-- start Exercise input --

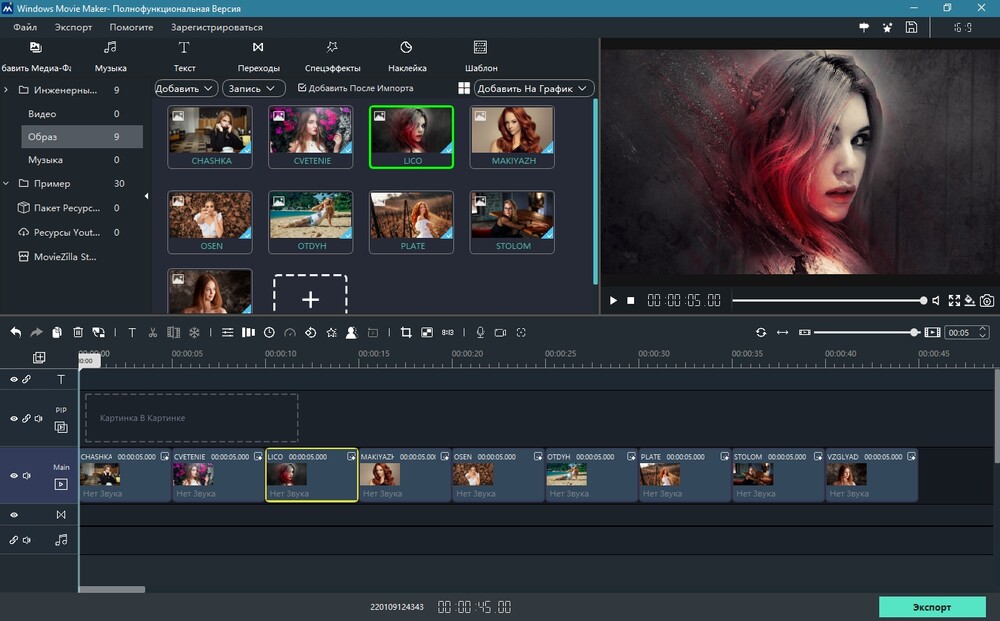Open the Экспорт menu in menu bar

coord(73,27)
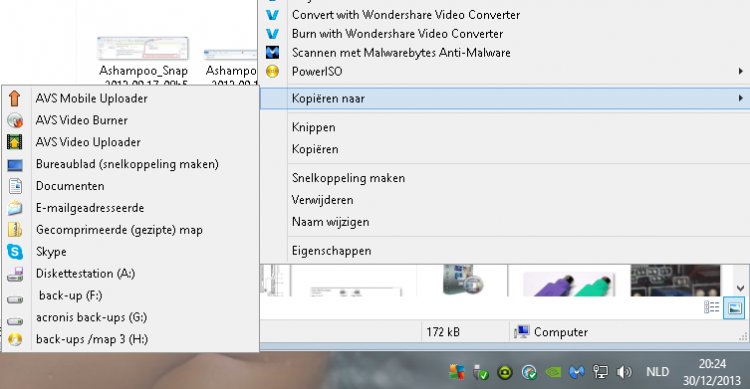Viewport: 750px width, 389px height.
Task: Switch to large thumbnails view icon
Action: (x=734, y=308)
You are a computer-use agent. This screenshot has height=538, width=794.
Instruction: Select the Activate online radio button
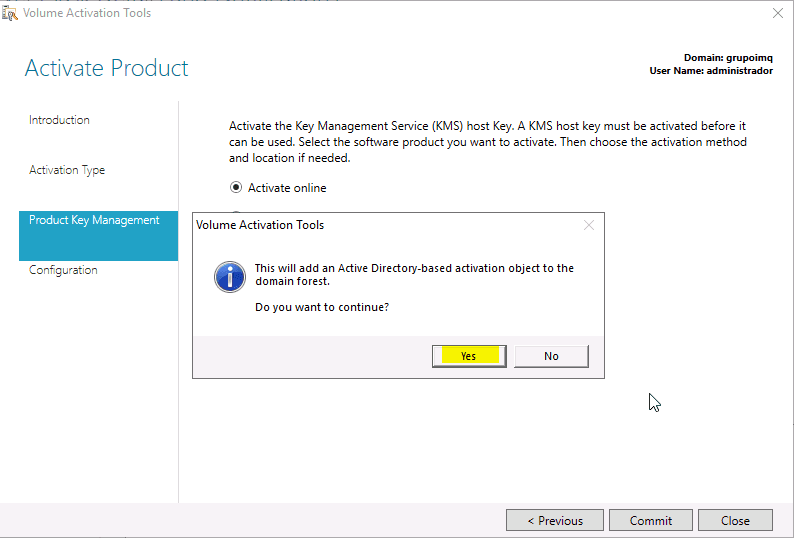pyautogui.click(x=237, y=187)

-- end Exercise input --
-- start Exercise input --

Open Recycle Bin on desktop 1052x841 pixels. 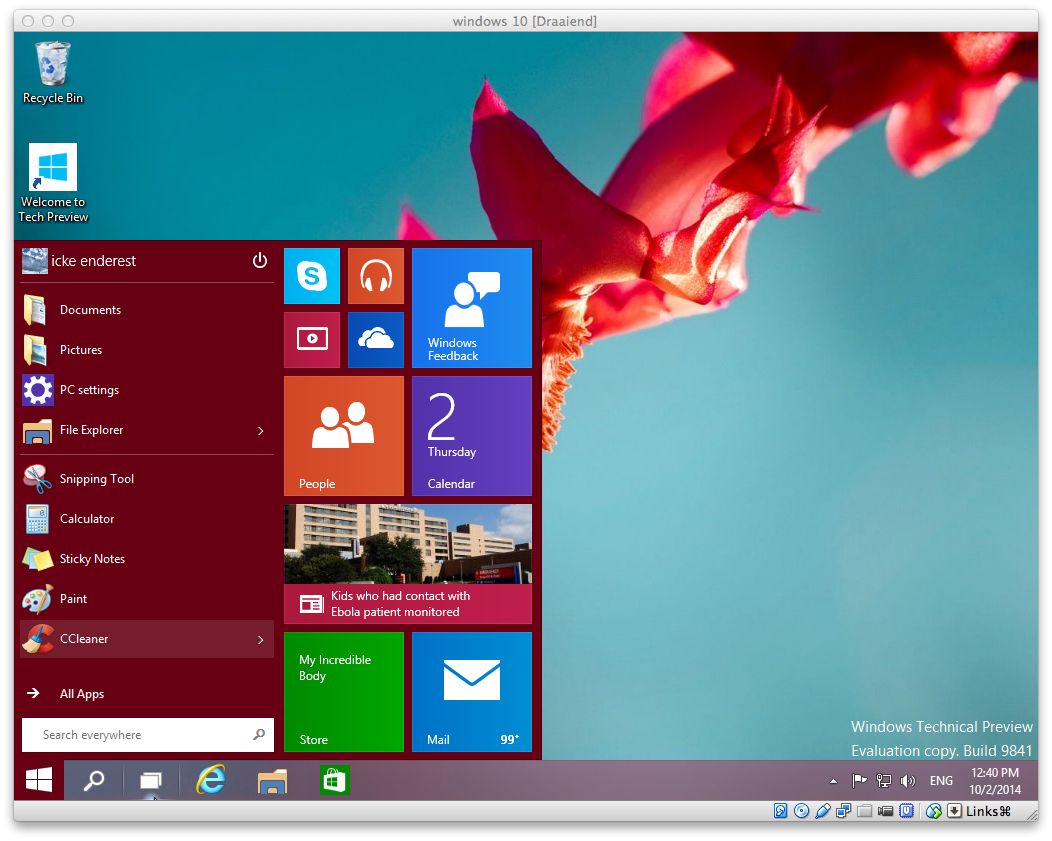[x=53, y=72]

-- end Exercise input --

Put the rows from the line containing "Open the Экспорт menu in menu bar" through the line containing "pyautogui.click(x=237, y=187)" into a numbered list, skipping blank lines and leaving out the pictures.

1. Open the Экспорт menu in menu bar
2. coord(73,27)
3. Viewport: 750px width, 389px height.
4. Task: Switch to large thumbnails view icon
5. Action: (x=734, y=308)
6. You are a computer-use agent. This screenshot has height=538, width=794.
7. Instruction: Select the Activate online radio button
8. pyautogui.click(x=237, y=187)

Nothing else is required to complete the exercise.